What more can be said about Ms Foster. Singing coaches up and down the land should use her as an object lesson in musical theatre voice. Diction so perfect you hear every syllable, amazing breath control and even when belting out some comic ‘list song’ she makes every word count. But to be a star, you need more than mastering technique and period styling. You also need to bring something of yourself to it, and she does. She's a nifty dancer as well. The daft Act 2 number ‘The Gypsy in Me’ is usually an open invitation for ham acting, but Foster manages to bring a classy restraint to it. This makes it even funnier, but also lets her co-star shine. She sings a string of classics written for Ethel Merman, better than Ethel ever could.

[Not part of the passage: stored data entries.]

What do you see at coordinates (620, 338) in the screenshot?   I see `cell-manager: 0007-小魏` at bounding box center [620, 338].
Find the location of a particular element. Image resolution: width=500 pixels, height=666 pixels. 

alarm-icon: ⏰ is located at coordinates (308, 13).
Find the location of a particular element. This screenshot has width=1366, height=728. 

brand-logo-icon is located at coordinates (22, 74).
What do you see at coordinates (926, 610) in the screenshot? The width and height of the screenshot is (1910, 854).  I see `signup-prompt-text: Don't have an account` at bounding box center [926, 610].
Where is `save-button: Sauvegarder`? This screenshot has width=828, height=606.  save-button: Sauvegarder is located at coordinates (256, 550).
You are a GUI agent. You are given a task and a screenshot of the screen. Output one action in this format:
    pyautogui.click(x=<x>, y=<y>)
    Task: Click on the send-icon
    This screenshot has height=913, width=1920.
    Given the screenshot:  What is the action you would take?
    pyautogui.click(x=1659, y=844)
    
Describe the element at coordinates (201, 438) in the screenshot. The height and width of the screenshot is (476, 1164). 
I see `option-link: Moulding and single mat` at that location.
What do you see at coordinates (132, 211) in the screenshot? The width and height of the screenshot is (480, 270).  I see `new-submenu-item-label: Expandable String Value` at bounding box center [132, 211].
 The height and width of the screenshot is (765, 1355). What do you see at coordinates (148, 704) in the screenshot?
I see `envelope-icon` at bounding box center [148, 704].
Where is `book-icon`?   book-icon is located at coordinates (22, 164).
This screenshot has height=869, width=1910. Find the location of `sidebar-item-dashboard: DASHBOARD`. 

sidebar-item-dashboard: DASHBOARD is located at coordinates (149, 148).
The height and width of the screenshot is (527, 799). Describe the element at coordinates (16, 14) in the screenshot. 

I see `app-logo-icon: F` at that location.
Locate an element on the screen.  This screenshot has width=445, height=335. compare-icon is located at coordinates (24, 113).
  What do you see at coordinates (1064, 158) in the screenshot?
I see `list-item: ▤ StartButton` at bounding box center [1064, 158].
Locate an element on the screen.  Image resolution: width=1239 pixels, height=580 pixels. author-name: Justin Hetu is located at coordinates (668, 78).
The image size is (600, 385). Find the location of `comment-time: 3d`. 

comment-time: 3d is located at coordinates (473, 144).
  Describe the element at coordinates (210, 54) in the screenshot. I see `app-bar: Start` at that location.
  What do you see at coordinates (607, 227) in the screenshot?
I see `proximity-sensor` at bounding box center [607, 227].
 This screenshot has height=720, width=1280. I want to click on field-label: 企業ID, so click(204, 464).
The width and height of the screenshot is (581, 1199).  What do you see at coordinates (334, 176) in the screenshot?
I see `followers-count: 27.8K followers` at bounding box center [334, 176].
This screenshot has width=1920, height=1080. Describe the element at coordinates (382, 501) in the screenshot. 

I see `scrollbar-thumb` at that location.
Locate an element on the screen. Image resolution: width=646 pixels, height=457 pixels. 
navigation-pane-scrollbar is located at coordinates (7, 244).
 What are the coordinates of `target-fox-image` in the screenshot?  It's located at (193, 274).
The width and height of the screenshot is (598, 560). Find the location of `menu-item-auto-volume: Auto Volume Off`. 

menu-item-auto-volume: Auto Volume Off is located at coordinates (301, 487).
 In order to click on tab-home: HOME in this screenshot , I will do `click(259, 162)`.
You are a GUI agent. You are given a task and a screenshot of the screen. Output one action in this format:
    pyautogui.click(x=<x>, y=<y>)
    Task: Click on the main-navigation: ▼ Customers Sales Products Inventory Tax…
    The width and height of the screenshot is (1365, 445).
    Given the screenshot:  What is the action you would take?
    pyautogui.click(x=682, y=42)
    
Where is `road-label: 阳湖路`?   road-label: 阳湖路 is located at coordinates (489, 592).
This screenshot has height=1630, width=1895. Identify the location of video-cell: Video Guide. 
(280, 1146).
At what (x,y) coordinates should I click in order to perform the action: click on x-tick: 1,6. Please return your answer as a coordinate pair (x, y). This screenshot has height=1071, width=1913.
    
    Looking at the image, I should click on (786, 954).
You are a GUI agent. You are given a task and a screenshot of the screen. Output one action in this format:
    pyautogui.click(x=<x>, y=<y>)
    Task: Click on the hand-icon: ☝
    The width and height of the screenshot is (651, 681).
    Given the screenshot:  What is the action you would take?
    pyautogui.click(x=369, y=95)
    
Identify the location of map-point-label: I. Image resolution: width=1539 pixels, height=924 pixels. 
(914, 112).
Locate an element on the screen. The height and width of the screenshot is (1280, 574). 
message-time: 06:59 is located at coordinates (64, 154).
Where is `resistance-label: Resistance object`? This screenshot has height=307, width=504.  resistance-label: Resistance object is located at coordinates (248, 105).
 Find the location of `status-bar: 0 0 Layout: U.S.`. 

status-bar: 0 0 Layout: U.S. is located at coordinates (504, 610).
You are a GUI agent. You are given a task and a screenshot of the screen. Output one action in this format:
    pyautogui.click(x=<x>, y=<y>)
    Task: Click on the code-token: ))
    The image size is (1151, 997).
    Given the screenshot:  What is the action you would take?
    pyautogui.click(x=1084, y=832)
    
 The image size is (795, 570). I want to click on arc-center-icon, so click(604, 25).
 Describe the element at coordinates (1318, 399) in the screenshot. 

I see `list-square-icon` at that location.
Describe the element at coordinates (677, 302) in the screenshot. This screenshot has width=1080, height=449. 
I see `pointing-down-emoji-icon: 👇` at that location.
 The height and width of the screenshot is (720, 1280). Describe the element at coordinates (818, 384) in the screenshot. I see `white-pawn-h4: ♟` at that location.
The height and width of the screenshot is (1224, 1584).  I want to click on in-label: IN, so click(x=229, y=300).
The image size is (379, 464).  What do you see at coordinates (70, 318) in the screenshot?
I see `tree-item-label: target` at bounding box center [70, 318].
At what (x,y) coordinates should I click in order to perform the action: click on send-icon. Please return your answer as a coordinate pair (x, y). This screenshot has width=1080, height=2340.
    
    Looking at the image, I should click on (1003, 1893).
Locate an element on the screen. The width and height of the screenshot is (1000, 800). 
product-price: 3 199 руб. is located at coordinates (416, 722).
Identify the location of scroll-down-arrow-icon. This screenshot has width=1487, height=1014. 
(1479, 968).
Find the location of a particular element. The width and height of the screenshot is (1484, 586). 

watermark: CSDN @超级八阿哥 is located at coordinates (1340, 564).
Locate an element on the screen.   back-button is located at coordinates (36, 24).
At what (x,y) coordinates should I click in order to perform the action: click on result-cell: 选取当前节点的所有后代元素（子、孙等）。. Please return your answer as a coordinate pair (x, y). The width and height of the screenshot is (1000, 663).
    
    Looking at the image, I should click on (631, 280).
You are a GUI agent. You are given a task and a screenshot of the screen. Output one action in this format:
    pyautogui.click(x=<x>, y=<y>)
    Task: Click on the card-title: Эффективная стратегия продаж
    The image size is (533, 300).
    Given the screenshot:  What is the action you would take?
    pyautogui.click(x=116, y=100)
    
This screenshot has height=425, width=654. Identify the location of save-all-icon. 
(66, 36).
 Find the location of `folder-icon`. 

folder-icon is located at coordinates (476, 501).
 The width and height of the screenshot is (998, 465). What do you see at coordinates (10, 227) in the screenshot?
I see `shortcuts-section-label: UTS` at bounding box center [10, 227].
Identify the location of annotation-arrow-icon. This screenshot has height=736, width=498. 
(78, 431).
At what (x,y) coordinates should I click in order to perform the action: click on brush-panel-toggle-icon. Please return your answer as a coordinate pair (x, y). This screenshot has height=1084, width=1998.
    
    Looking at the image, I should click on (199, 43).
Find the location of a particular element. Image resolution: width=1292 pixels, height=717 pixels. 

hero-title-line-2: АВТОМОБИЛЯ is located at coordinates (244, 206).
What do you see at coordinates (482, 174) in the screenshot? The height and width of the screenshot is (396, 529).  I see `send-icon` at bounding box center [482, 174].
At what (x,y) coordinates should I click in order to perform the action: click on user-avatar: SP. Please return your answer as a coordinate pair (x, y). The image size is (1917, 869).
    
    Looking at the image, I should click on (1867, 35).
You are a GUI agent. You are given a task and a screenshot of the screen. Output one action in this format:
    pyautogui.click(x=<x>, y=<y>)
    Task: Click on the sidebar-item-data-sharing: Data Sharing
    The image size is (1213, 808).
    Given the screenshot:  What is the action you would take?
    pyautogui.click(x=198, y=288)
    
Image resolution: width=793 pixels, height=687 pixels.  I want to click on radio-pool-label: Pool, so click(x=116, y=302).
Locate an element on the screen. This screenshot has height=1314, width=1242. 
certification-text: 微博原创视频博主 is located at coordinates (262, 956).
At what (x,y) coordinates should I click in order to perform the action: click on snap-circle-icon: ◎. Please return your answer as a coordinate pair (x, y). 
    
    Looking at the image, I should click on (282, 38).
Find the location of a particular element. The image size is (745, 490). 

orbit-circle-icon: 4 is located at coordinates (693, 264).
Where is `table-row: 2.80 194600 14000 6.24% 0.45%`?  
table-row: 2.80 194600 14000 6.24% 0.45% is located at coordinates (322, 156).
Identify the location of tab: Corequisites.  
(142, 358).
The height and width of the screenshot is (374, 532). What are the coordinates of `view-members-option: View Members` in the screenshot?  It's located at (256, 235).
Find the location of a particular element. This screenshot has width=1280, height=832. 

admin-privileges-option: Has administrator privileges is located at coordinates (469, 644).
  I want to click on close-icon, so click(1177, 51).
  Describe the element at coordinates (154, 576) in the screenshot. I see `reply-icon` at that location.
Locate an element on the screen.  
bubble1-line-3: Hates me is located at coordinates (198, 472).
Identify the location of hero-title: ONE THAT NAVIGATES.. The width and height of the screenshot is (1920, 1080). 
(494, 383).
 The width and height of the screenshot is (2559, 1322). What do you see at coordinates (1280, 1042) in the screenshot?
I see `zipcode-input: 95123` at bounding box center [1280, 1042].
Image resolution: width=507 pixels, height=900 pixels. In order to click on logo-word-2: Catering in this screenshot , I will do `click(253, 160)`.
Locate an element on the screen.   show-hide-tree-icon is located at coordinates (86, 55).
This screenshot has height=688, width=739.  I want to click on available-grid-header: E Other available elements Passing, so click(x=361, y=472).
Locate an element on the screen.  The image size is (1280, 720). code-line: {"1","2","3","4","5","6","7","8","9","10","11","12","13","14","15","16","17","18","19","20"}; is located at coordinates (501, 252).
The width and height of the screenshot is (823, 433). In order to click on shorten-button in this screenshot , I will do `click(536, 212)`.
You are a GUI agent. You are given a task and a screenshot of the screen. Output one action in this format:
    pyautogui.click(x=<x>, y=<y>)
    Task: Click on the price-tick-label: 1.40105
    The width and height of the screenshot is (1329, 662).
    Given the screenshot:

She’s aided here by a sublime British supporting cast who are directed with scalpel-like finesse by Kathleen Marshall, who also choreographed the sublime dance numbers. There’s Robert Lindsay relishing his role as Public Enemy No. 13 Moonface Martin - his timing is as sharp as any old Music Hall veteran. There’s the lithe and winsome Felicity Kendal, now reduced to scatty old dames, but giving this one some gumption and loving every minute of it. And there’s Gary Wilmot, always a solid comic foil, here as a befuddled Wall St investor. With a large cast of principals everyone gets to shine and more importantly to catch their breath.
Three of the younger talents shine out. Samuel Edwards brings a boyish charm to Billy the romantic lead and is period perfect, while Nicole-Lily Baisden, as Hope, embodies the perfect ingenue lead.
Carly Mercedes Dyer, however, as con woman Erma (sidekick to Moonface), commits grand larceny, stealing the show with her sassy number ‘Buddy Beware’. Being sexy, funny, and singing to perfection, all while clambering over a chorus of sailors as she dismounts from a balcony, is quite a feat. That number, with its combination of tart wit and gay abandon, sums up the whole mood of the piece. Timothy Crouse (son of Russell) and John Weidman both delicately and expertly revamped the book to make it work for today and did it without losing the period feel.
For lovers of musicals there’s no better than this. The effervescence of it will knock you out.